As the BMW i3 bows out could it be a future classic?
After nine years in production and 250,000 cars produced, the pioneering BMW i3 is no more. Bowing out with a final run of just ten HomeRun Editions, could BMW’s first all-electric car become a classic?
Introduced in 2013 the i3 was designed to be revolutionary—a car ahead of the times that would shape the future. Even today it looks like a concept, not just in its quirky styling, but in its construction. This compact city car with its near mono-box design and suicide doors still stands out on the road. Under the skin its exotic carbon fiber monocoque and composite body panels offered a huge weight saving to offset the mass of batteries, and, in some models, an additional small internal combustion engine that acted as a range-extender.
At the time, when EV batteries were not so energy dense, it was a brilliant solution. The i3 was nimble in the bends and swift off the mark, while its lounge style cabin, built from sustainable materials, was a calm zone unlike any other BMW. Over its production BMW would keep updating the i3 as battery technology improved, increasing range and performance to a point where the range-extender became redundant. However, such has been the pace of development in battery tech that even in its final iteration the i3 was unable to match the distances or rapid charging capacity of newcomers.
Nonetheless, the i3 was a hugely influential car. Just take a look at the cabin of VW I.D. models and it’s clear where the inspiration came from. Unfortunately the car’s ingenious structural engineering has turned out to be something of a dead end, and with the demise of the similarly-structured i8, there are no more carbon BMWs. The process and raw materials proved to be just too expensive, and with the advances in battery energy-density, along with a market shift to larger utility vehicles, weight-saving has sadly taken a back seat. Gordon Murray Automotive is still pursuing a similar route for EVs, but the numbers to be sold are unlikely to be game-changing.
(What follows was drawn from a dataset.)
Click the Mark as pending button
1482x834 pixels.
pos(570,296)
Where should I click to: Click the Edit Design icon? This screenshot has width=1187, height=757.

The final ten i3s have now rolled off the wind-powered, emissions-free production line in Leipzig—each painted in a Frozen Dark Grey and Frozen dark Red II, fitted with 20-inch allow wheels and Vernasca Dark Truffle leather trim—and all are sold.
Whether it’s the early adopters who first ordered the i3 at launch or those who have picked up the final examples, owners can be proud that they were part of a pivotal moment in motoring. That should be enough to secure a place in the museums and car collections of the future.